■ **WHAT IS REQUIRED**: Every record below must be written out exactly. Leave out the pictures.

■ **DATASET EXCERPTS**:
_____

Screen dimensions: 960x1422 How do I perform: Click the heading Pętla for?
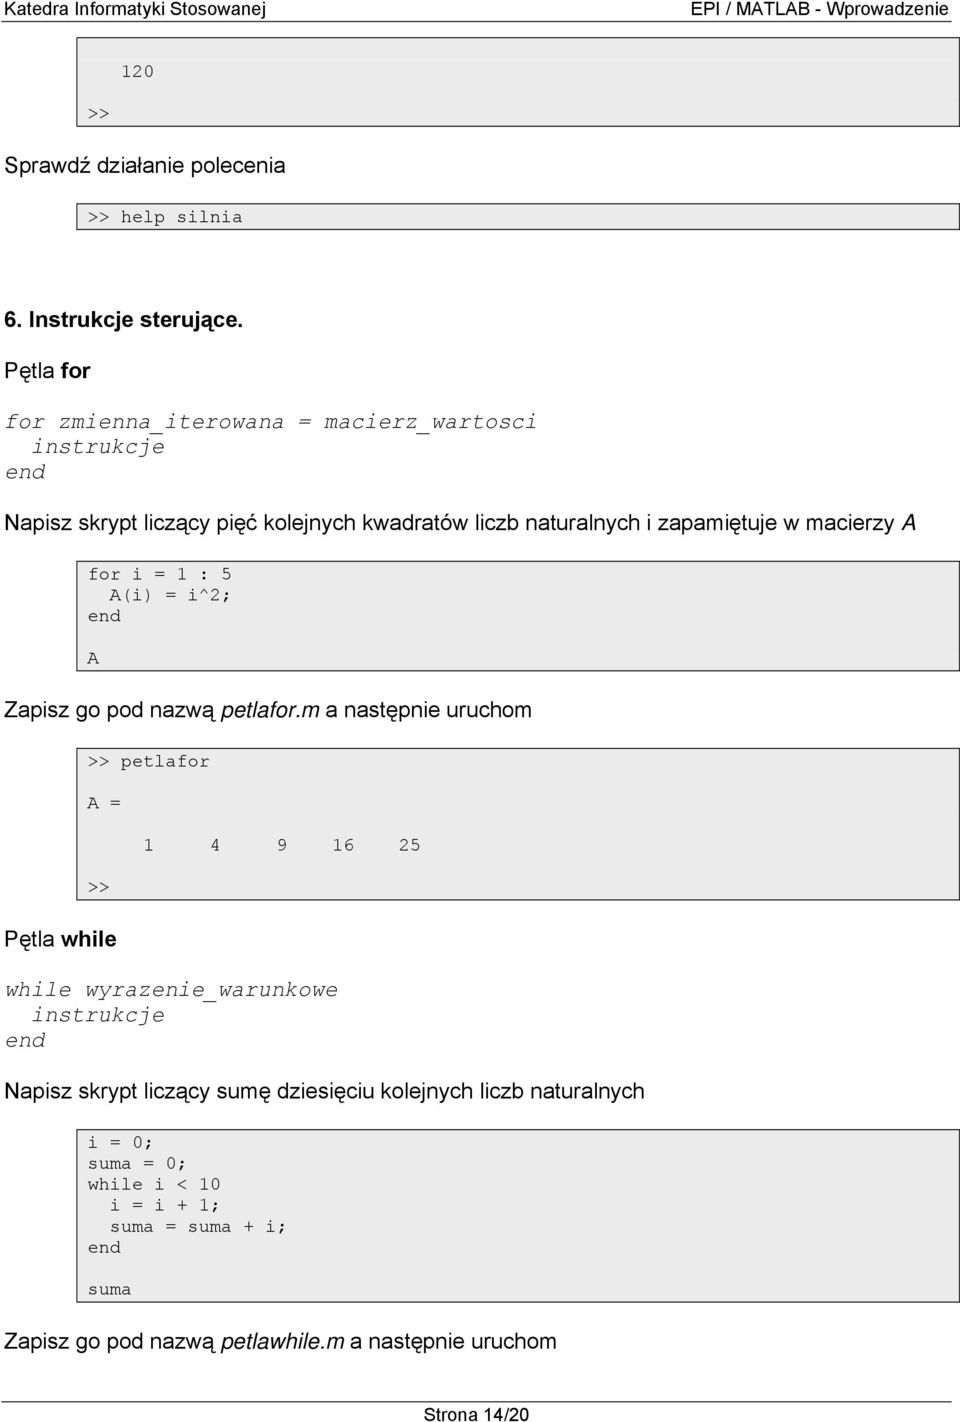pos(47,371)
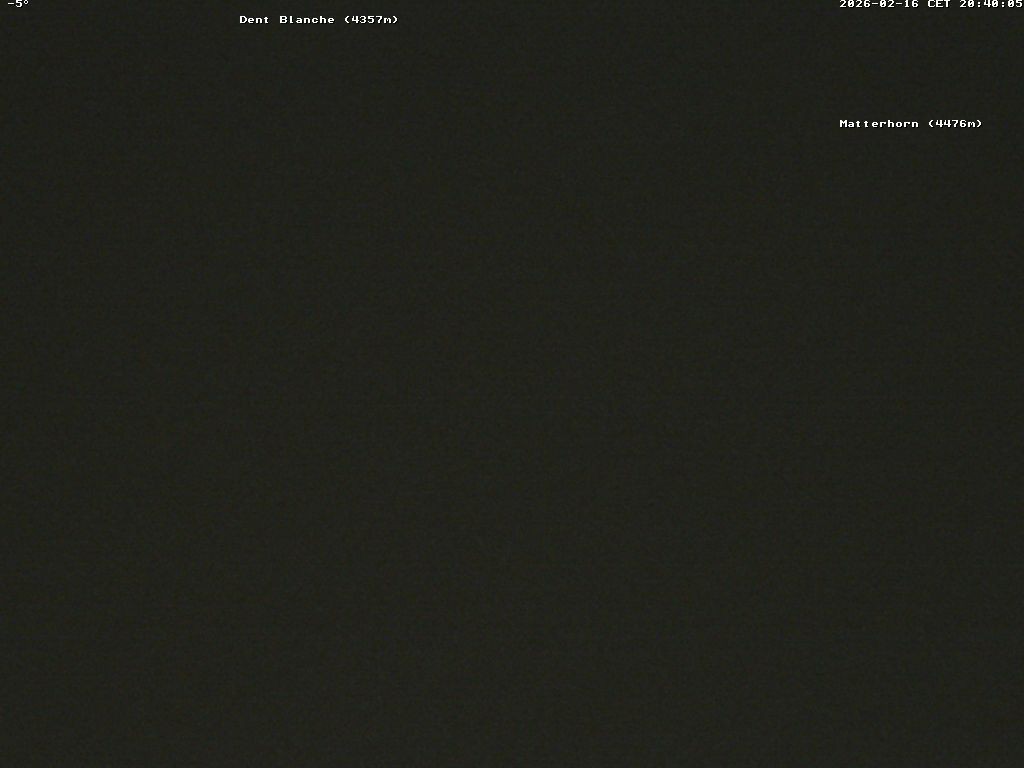Viewport: 1024px width, 768px height.
Task: Select the Matterhorn (4476m) peak label
Action: pos(910,123)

_____

■ **EXPECTED ANSWER**:
Screen dimensions: 960x1422 How do I perform: Click the heading Pętla for?
pos(47,371)
Viewport: 1024px width, 768px height.
Task: Select the Matterhorn (4476m) peak label
Action: pos(910,123)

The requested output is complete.